Aber Sie können auf Bundesebene doch nicht die Entlastung der kommunalen Sozialkassen verweigern, hier einen Landeshaushalt mit einem derartigen Schuldenberg hinterlassen und dann rufen: Haltet den Dieb! – Sie sind doch – sowohl im Bund als auch im Land Nordrhein-Westfalen – Grund dieser Misere, die wir heute zu beklagen haben.
Zur Kreditklemme: Ich habe dazu eben schon etwas ausgeführt und möchte das noch einmal betonen. Wir haben gerade mit den Recklinghäusern zusammengesessen; das ist sehr wohl richtig. Niemand bestreitet, dass es ein Problem bei den Kommunen gibt. Denn sonst würden wir nicht 1 Milliarde € mehr bereitstellen; das wäre ansonsten geradezu widersinnig.
Aber wer durch unbedachtes Verhalten oder durch bewusstes Herbeireden von Kreditklemmen und Problemen auf den Kreditmärkten die Zinsen für die Kommunalkredite erhöht,
Vielen Dank, Herr Kollege Mostofizadeh. – Für die Fraktion Die Linke spricht jetzt Herr Kollege Sagel.

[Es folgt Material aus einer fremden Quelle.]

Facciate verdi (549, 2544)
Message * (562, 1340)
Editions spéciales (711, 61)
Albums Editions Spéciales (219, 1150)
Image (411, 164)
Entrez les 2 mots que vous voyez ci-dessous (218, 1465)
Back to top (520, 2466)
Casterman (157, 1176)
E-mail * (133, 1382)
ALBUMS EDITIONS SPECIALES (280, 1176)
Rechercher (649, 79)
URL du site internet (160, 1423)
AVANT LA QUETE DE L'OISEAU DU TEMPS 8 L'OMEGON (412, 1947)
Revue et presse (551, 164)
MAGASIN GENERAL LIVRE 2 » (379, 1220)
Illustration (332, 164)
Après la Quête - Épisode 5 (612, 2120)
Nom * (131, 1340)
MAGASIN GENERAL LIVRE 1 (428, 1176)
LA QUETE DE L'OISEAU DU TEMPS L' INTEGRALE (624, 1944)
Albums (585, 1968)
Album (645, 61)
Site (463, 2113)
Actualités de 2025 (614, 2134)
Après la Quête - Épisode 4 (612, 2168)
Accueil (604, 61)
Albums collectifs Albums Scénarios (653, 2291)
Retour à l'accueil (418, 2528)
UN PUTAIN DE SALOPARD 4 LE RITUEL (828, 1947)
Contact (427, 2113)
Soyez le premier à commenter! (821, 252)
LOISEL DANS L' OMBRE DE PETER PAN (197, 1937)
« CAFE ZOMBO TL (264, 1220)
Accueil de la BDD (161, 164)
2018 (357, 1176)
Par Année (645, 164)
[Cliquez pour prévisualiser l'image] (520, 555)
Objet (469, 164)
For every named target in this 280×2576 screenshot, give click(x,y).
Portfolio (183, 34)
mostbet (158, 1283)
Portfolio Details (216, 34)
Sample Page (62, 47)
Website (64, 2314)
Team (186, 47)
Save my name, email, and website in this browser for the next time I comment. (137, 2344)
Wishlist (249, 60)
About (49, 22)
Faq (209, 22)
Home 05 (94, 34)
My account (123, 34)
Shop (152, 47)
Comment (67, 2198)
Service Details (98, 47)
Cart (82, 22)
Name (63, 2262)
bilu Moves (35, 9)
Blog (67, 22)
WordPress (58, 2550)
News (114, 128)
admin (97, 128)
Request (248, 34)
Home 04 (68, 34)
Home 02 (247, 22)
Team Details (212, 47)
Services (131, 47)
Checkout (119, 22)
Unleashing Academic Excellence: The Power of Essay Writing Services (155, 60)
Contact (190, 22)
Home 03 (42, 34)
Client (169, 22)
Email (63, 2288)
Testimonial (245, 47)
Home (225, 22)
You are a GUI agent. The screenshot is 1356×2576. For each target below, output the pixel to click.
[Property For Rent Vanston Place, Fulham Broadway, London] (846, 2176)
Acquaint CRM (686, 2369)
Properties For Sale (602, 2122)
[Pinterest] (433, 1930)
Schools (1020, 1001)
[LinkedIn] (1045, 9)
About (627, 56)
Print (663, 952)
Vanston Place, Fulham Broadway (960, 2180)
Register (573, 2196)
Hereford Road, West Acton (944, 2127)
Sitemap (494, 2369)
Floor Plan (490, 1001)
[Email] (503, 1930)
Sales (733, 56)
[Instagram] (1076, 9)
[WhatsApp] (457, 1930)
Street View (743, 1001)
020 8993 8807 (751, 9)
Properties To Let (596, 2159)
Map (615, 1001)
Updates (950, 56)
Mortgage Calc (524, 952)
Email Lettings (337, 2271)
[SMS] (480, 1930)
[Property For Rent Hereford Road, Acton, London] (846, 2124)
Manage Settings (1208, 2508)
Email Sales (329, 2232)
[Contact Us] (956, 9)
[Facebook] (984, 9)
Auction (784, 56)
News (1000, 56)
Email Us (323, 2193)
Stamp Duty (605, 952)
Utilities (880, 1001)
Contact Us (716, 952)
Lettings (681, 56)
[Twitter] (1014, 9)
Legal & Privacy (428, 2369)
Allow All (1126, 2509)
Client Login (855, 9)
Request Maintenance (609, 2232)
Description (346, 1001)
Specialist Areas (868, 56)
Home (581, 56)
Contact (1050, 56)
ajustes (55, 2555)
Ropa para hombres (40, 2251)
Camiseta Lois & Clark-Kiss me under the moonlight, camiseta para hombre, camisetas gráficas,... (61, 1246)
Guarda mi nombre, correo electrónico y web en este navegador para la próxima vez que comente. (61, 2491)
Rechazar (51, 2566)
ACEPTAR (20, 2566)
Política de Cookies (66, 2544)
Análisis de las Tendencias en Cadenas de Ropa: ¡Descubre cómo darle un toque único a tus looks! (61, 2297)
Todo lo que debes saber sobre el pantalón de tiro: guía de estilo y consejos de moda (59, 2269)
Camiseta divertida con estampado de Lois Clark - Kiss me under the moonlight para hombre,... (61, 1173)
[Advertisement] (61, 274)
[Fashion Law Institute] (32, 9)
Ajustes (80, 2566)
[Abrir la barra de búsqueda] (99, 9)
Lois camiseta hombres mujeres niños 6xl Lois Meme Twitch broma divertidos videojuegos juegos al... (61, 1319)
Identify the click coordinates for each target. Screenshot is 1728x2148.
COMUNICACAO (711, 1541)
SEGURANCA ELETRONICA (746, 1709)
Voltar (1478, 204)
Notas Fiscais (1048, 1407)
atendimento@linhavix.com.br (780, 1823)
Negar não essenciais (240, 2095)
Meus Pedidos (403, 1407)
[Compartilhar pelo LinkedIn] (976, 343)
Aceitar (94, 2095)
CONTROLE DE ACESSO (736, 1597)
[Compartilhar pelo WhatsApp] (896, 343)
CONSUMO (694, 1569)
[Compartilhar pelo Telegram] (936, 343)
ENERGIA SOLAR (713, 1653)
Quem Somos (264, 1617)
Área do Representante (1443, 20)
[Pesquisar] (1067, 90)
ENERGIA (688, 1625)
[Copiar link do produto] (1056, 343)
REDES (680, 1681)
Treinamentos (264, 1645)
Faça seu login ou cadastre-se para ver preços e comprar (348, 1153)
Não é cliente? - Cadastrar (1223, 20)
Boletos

Frau Präsidentin! Meine Damen und Herren! Die Lage ist dramatisch; darüber scheinen sich alle einig zu sein.
Man muss sich allerdings fragen: Was tun Sie ganz konkret dagegen? Was tun Sie ganz konkret, um die Situation der Kommunen in Nordrhein-Westfalen zu verbessern?
Am besten waren heute mal wieder die Wendehälse von der FDP und die Geschichtsfälscher von der CDU. Sie haben offensichtlich alles vergessen, was sie in den letzten fünf Jahren, in ihrer Regierungszeit, gemacht haben. 3 Milliarden € haben Sie damals den Kommunen entzogen.
Wenn Sie jetzt von einem Verbrechen an den Kommunen reden, ist das eine unerhörte Dreistigkeit. Denn zu dieser kargen „Linssensuppe“, die wir in den vergangenen fünf Jahren erlebt haben, kann ich nur sagen, dass sie den Kommunen in Nordrhein-Westfalen ganz bestimmt nicht geholfen hat.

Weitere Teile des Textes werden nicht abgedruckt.